Hardly may you encounter an organization struggling for a political, social, or any other cause to be highly dependent on the blood of its devoted members, calling them martyrs. The terrorist cult of Mojahedin Khalq (aka. MKO, MEK, PMOI, NCR, NLA) is just one among a handful. And what is the necessity of such ever-growing dependence? The reason is simple; MKO needs flow of fresh blood to sustain its structure; it needs more and more martyrs to keep the whole enterprise going; it is a necessary means for the accomplishment of its causes, survival, and keeping its impressive propaganda machine going. As a vindication of its rightness in its struggle path, the group has always boasted about the counts of its members killed, injured and disabled as well as imprisoned members who are believed to substantiate its hegemonic legitimacy over all other opposition groups antagonizing the Iranian regime.

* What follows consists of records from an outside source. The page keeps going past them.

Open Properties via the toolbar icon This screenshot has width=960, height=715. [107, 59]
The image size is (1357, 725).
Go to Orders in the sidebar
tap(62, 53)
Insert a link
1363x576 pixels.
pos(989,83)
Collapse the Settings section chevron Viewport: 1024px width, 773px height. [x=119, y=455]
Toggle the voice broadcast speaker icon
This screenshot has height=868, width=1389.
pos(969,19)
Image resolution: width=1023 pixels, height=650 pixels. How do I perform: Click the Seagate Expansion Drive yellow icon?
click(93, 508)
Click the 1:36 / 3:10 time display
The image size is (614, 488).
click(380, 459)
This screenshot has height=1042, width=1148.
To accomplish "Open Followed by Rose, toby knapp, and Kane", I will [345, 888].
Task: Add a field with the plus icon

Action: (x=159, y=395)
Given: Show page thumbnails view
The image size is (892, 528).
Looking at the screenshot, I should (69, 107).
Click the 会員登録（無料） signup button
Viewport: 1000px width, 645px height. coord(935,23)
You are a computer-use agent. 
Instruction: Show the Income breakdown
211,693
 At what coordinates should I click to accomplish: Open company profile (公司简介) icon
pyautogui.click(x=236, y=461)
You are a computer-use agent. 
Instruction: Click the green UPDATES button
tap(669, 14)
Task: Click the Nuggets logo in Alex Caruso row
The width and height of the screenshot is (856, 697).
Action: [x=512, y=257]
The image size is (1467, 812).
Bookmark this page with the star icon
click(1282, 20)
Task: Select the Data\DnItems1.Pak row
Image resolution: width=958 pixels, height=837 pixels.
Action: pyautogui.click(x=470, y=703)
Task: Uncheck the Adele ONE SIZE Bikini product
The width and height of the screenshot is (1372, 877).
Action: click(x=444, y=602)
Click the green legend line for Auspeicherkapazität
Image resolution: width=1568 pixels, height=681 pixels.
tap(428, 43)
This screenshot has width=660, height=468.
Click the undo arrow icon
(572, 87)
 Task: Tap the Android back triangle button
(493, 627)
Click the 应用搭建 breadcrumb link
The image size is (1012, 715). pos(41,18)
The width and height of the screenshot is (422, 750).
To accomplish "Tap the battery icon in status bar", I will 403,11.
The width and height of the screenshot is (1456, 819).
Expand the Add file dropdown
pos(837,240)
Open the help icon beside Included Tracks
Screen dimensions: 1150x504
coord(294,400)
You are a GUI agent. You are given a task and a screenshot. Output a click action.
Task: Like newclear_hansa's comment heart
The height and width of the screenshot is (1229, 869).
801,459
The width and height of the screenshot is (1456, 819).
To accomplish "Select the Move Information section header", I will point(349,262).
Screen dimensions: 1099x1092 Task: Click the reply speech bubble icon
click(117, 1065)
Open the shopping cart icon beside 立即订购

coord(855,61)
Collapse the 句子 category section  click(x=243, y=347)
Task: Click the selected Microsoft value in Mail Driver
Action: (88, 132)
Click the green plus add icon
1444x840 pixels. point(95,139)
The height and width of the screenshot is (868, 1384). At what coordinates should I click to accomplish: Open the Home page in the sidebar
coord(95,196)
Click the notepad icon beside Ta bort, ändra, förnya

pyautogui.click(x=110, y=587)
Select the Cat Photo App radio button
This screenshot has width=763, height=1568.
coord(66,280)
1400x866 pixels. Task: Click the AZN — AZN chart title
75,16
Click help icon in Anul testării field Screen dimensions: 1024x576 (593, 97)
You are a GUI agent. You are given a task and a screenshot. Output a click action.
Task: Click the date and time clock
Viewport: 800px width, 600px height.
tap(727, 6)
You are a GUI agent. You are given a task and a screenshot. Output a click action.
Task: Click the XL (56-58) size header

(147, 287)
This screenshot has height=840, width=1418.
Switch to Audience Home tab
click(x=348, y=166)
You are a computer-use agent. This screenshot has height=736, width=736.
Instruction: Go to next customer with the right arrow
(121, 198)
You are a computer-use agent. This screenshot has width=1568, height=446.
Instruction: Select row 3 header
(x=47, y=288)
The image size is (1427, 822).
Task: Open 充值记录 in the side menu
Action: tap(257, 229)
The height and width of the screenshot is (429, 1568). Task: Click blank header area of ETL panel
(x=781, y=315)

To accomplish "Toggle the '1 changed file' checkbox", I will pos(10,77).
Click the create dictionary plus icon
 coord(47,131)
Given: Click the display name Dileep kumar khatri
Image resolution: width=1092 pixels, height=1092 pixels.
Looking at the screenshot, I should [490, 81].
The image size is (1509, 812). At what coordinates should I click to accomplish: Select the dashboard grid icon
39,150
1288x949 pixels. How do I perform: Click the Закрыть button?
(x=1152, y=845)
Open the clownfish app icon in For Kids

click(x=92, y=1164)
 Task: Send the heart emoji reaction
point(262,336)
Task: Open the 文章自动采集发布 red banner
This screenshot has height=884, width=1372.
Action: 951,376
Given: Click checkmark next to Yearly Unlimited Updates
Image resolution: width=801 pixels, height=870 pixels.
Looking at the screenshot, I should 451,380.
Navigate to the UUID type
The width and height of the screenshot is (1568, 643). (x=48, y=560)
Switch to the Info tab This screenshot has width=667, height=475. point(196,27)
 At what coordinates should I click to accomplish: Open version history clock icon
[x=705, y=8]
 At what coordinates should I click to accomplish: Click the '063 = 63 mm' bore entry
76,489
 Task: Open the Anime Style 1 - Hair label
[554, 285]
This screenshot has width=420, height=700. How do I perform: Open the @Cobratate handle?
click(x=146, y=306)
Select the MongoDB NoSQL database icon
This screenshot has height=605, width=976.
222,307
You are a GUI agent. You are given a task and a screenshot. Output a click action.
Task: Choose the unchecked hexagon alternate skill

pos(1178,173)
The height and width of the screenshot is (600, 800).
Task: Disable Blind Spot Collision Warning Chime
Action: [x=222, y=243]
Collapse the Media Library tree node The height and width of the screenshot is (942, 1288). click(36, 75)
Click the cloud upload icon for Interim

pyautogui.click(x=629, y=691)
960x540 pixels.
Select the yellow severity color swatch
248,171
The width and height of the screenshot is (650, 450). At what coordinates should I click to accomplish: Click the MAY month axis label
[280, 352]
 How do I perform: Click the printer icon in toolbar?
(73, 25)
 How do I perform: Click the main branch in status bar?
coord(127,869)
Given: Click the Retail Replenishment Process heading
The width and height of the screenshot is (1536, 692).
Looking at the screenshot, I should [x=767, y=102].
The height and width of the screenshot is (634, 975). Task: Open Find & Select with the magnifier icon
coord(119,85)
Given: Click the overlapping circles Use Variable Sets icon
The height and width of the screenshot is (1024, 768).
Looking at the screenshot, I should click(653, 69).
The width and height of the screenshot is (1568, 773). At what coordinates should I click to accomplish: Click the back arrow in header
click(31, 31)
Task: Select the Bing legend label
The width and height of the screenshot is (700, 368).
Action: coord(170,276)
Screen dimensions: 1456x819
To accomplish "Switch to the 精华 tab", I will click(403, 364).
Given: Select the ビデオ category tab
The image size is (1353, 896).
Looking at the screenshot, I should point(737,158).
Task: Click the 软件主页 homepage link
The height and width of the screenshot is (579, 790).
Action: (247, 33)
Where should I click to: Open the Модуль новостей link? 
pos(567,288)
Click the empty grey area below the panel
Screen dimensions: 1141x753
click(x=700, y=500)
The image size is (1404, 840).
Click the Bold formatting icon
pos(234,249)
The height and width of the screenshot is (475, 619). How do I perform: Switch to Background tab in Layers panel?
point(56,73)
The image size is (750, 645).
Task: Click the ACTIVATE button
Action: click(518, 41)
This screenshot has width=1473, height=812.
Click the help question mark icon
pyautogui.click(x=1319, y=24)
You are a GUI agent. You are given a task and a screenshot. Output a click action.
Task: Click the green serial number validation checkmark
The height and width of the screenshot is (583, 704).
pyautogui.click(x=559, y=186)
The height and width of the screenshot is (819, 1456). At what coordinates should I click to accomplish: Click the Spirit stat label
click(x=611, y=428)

Blood, shed from its own members or those in opposite front, builds the cornerstone of MKO. The Rajavis, the husband-wife leaders of the group, are of the opinion that the rightness of any ideology is maintained by the number of its casualties and martyrs; included in their political and ideological framework, the life and death of man is so simple an issue like drinking water. Ask any defected member and they would promptly enumerate plain examples of the glorification of violence and death-seeking attitude within the organization, an experience that can better than any other theoretical sources of ideology lead you to fathom why the organization delights in victimization of its own members. And open a MKO-run webpage and you will see highlighted reports of Maryam Rajavi’s attending some ceremony to pay homage to the victims of some incident or glorification of the casualties of a certain attack or clash.
Due to the internal demand for constant indoctrination, the MKO cannot hold back from advertising its martyrs, better to say people who die for Rajavi. In fact, MKO longs and prays for a frequent bloody raid and aggression by any outsider against its insiders and in many cases, plots instigation of violent reaction. For instance, once in Camp Ashraf, before residents’ relocation to Temporary Transit Location TTL, the residents had the strict order to provoke a bloody clash since the group needed fresh blood and a few martyrs and wounded people to feed its new round of propaganda against the Iraqi government to maintain its gripe on the camp. As a result, at least twice in 2011 insiders provoked harsh clashes that led to many casualties from the both sides. MKO uncompromisingly refused to cooperate in transferring the insiders to TTL and the Special Representative of the Secretary-General for Iraq, Martin Kobler, had repeatedly expressed his concern about the possible eruption of violent clashes between the sides.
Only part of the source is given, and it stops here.